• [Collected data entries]

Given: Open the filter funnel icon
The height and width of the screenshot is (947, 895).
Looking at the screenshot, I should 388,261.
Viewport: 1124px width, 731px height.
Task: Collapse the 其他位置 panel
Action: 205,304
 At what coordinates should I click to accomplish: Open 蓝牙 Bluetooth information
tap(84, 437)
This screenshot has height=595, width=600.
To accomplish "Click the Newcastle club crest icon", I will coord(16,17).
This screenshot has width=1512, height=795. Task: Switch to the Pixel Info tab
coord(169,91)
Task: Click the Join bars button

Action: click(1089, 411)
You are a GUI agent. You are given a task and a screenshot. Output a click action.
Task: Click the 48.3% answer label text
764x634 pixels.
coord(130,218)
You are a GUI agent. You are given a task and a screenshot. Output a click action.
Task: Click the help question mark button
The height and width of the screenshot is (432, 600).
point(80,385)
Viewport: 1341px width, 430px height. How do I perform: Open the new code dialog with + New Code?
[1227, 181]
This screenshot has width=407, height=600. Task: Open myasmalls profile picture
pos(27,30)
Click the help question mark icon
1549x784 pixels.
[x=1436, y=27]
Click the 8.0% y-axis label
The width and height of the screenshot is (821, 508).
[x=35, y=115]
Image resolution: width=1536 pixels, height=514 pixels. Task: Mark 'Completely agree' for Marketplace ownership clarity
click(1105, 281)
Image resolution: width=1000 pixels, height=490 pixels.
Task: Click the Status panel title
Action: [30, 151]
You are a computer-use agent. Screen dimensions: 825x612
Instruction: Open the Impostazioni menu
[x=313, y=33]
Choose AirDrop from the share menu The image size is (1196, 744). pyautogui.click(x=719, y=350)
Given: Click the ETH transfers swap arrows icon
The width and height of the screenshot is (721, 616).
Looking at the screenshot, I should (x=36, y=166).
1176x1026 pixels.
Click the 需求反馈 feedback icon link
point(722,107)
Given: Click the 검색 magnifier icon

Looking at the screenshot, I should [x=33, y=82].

• [WHAT YOU WILL DO] Above are the records; please copy exactly their first line and each line after it through the line containing "Choose AirDrop from", and no line after that.

• [TASK RESPONSE]
Given: Open the filter funnel icon
The height and width of the screenshot is (947, 895).
Looking at the screenshot, I should 388,261.
Viewport: 1124px width, 731px height.
Task: Collapse the 其他位置 panel
Action: 205,304
 At what coordinates should I click to accomplish: Open 蓝牙 Bluetooth information
tap(84, 437)
This screenshot has height=595, width=600.
To accomplish "Click the Newcastle club crest icon", I will coord(16,17).
This screenshot has width=1512, height=795. Task: Switch to the Pixel Info tab
coord(169,91)
Task: Click the Join bars button

Action: click(1089, 411)
You are a GUI agent. You are given a task and a screenshot. Output a click action.
Task: Click the 48.3% answer label text
764x634 pixels.
coord(130,218)
You are a GUI agent. You are given a task and a screenshot. Output a click action.
Task: Click the help question mark button
The height and width of the screenshot is (432, 600).
point(80,385)
Viewport: 1341px width, 430px height. How do I perform: Open the new code dialog with + New Code?
[1227, 181]
This screenshot has width=407, height=600. Task: Open myasmalls profile picture
pos(27,30)
Click the help question mark icon
1549x784 pixels.
[x=1436, y=27]
Click the 8.0% y-axis label
The width and height of the screenshot is (821, 508).
[x=35, y=115]
Image resolution: width=1536 pixels, height=514 pixels. Task: Mark 'Completely agree' for Marketplace ownership clarity
click(1105, 281)
Image resolution: width=1000 pixels, height=490 pixels.
Task: Click the Status panel title
Action: [30, 151]
You are a computer-use agent. Screen dimensions: 825x612
Instruction: Open the Impostazioni menu
[x=313, y=33]
Choose AirDrop from the share menu The image size is (1196, 744). pyautogui.click(x=719, y=350)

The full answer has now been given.